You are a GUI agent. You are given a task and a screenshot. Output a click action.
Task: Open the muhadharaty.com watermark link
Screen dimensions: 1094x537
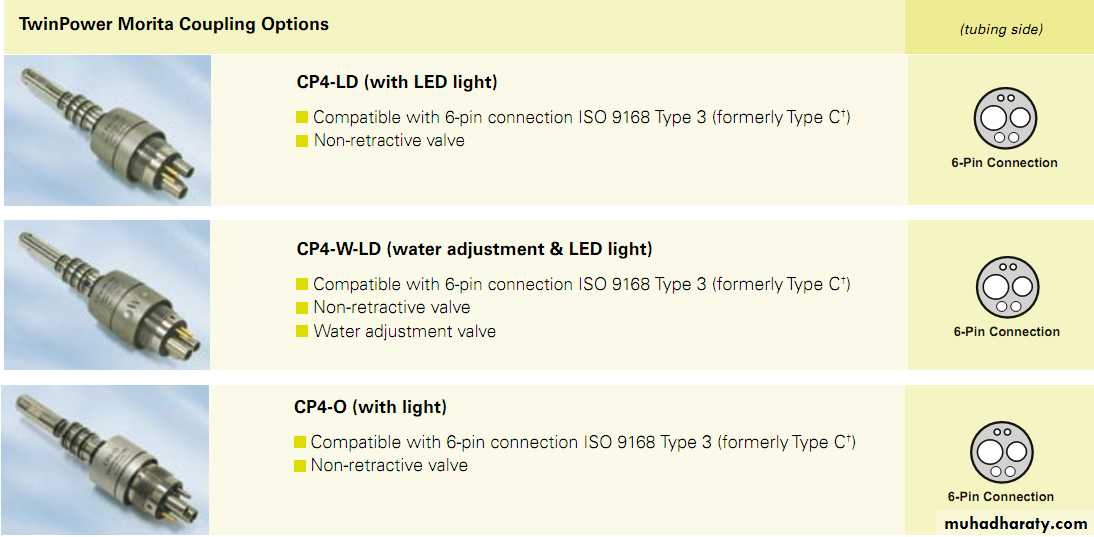pyautogui.click(x=1015, y=523)
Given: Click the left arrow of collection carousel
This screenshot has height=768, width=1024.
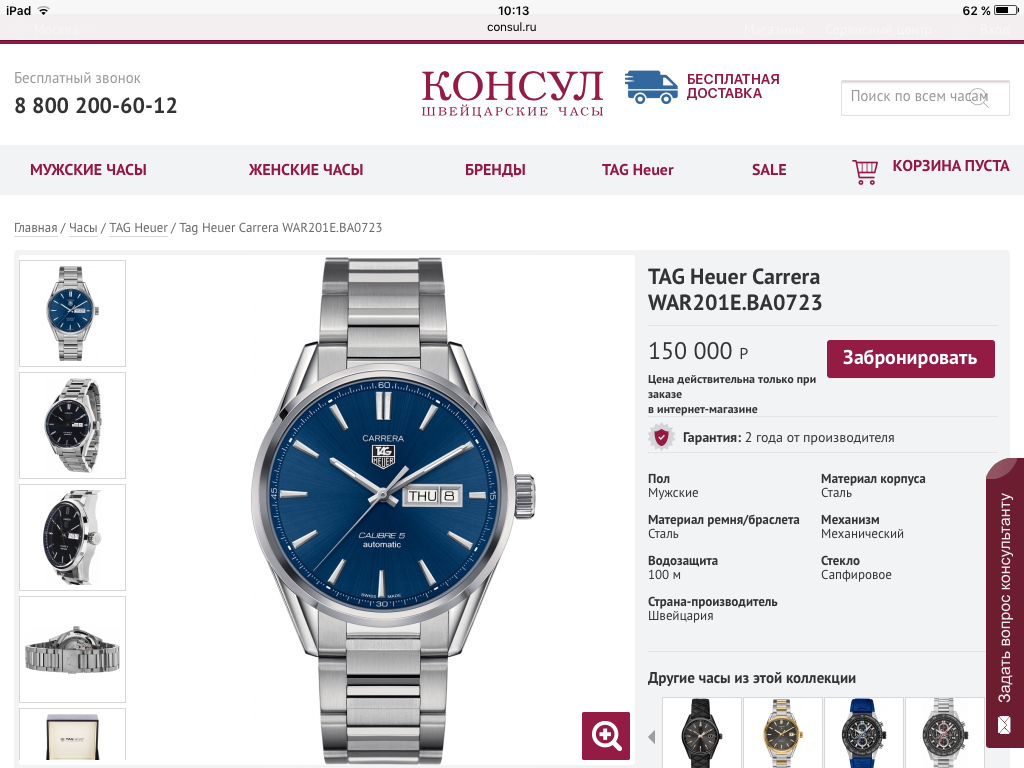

-=-=-

- _Инструкция к заданию_:
Оформите все строки приведенных выше записей в виде JSON-списка строк, где каждой строке записей соответствует одна строка списка, а пустые строки пропущены. Изображения в ответ не включайте.

- _Результат выполнения_:
[
  "You are a GUI agent. You are given a task and a screenshot. Output a click action.",
  "Task: Open the muhadharaty.com watermark link",
  "Screen dimensions: 1094x537",
  "pyautogui.click(x=1015, y=523)",
  "Given: Click the left arrow of collection carousel",
  "This screenshot has height=768, width=1024."
]